§ TASK DETAILS
State how many lines in the entries below hold the string "size", and give nothing besides that number.

━━━━━ AVAILABLE DATA

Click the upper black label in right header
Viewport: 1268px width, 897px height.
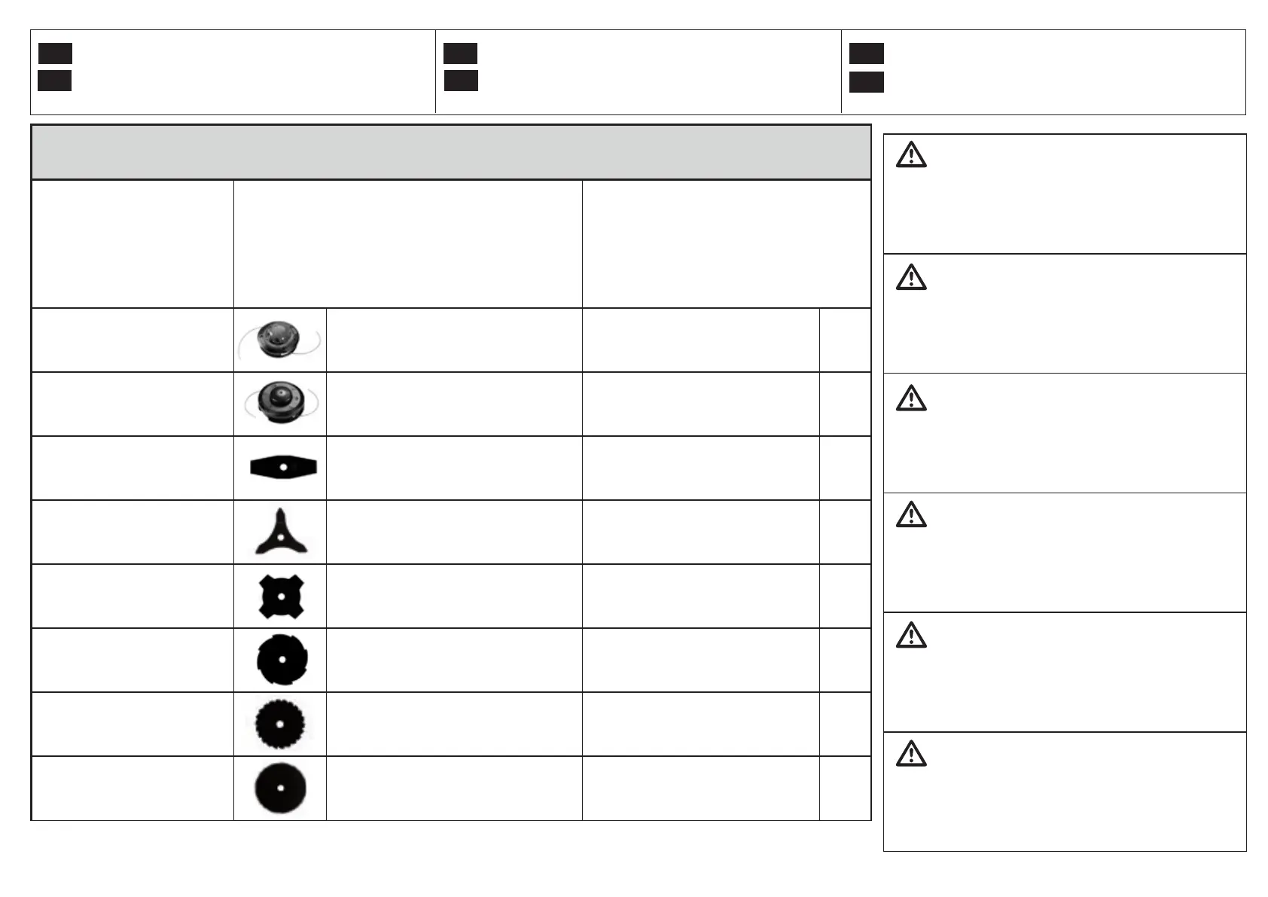point(866,53)
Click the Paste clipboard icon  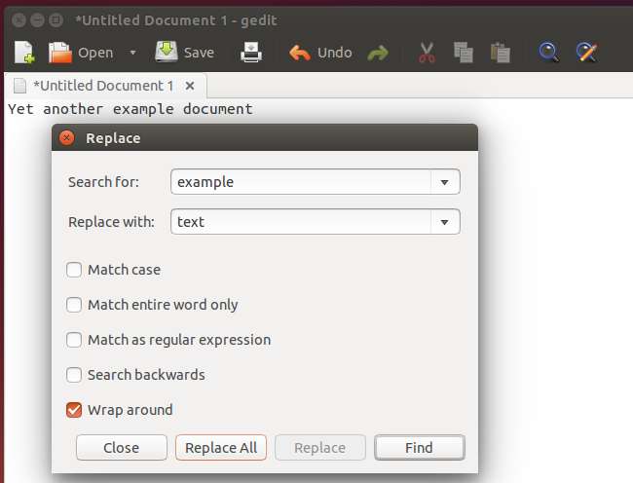point(501,53)
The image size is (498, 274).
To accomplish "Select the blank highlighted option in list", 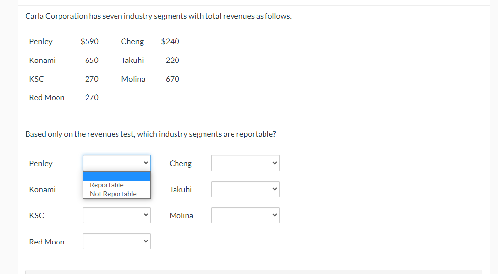I will pyautogui.click(x=117, y=176).
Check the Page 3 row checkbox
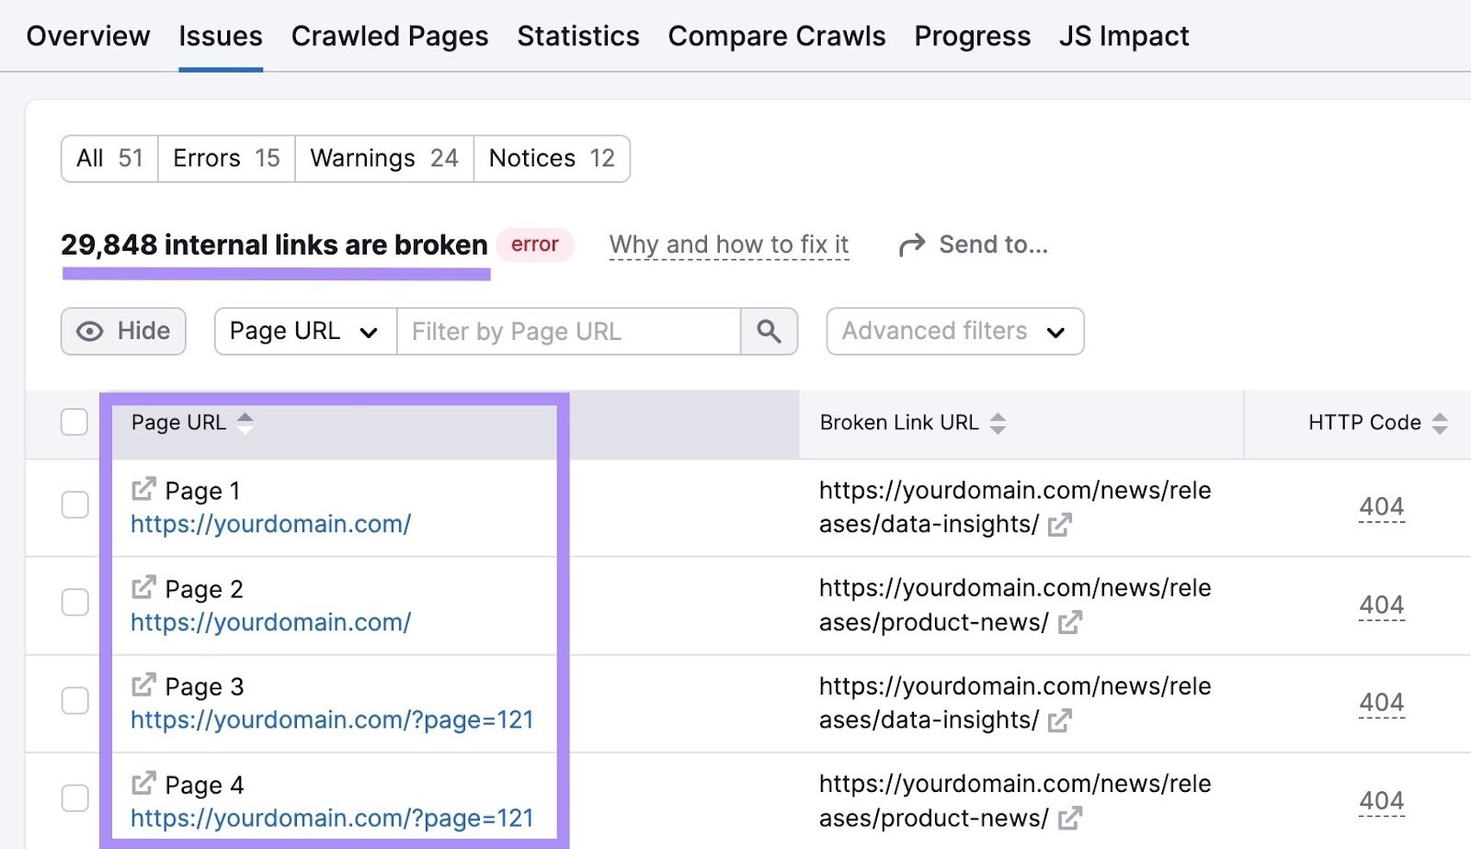 click(74, 701)
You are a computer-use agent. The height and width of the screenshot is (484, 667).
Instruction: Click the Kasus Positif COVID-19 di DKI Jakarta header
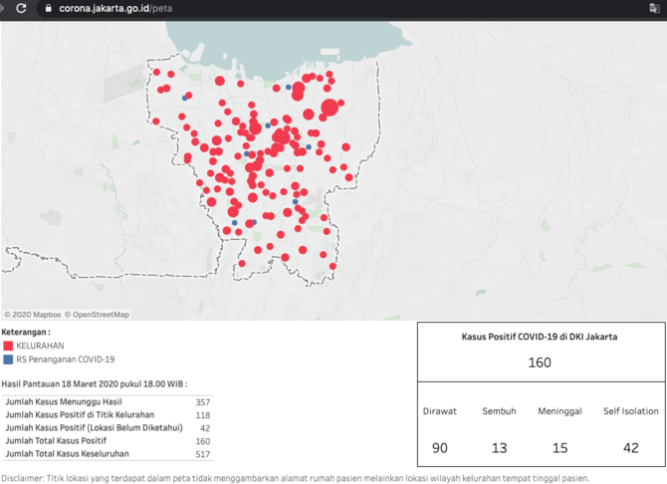point(539,337)
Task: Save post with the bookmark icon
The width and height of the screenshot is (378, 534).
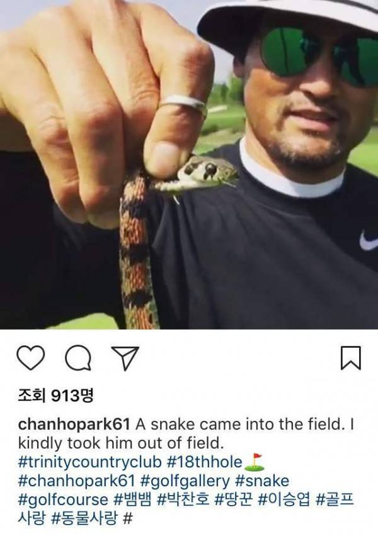Action: (351, 358)
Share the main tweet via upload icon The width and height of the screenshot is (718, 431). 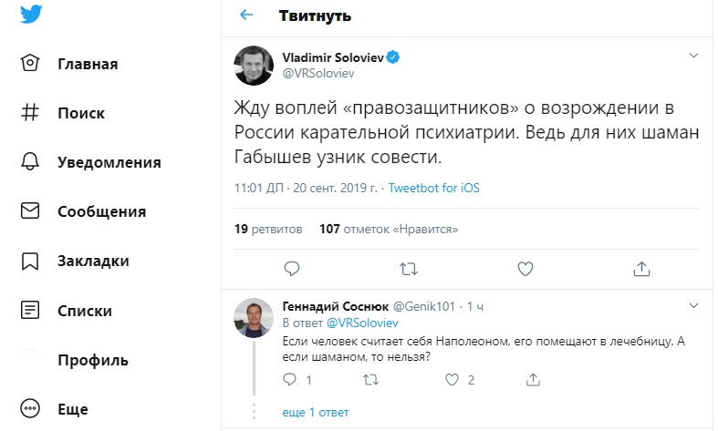click(x=641, y=268)
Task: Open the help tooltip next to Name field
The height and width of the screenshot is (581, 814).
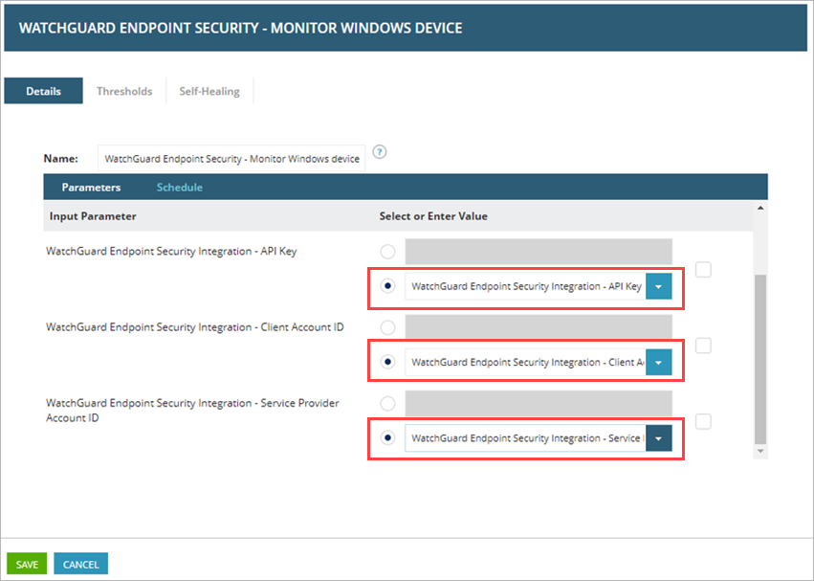Action: point(379,151)
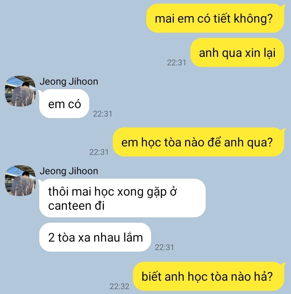The height and width of the screenshot is (294, 291).
Task: Click the second Jeong Jihoon sender name
Action: click(69, 171)
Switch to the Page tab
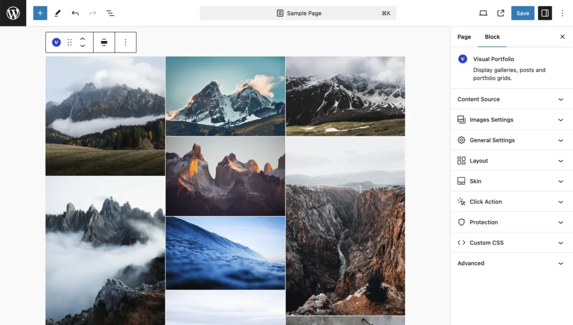Image resolution: width=573 pixels, height=325 pixels. click(464, 37)
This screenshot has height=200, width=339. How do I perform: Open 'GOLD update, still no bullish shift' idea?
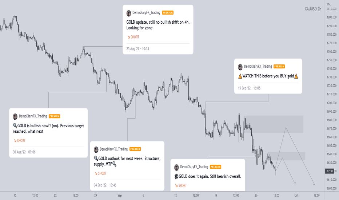click(158, 25)
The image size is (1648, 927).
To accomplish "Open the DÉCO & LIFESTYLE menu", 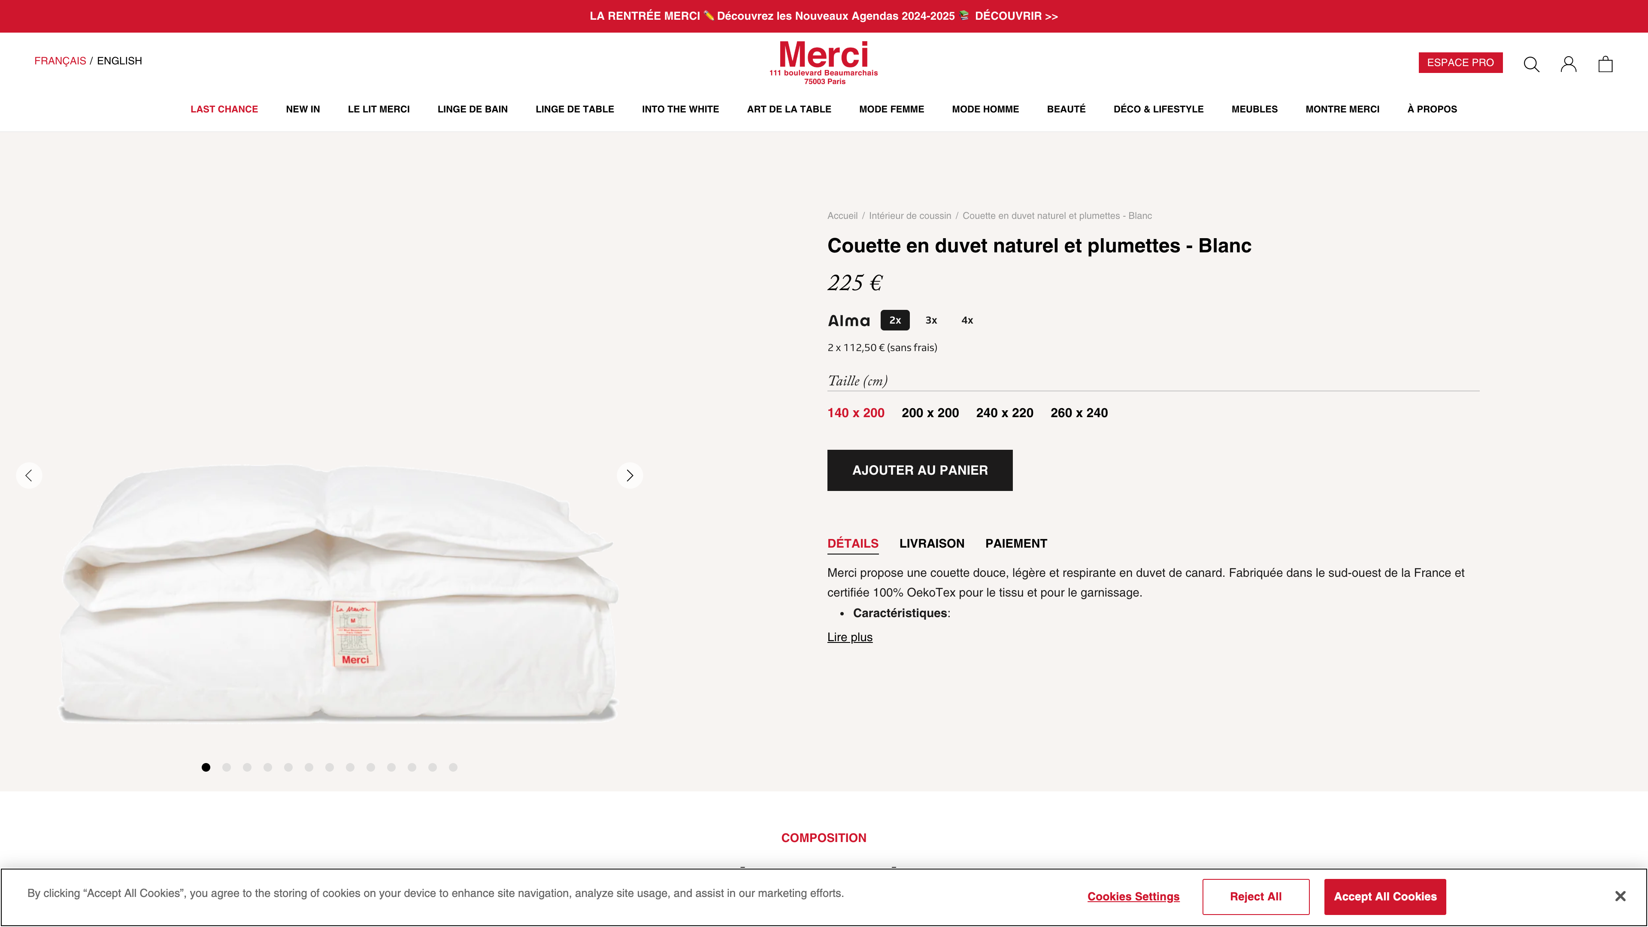I will click(1158, 109).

━━━━━━━━━━

§ ANSWER TO THE EXERCISE
2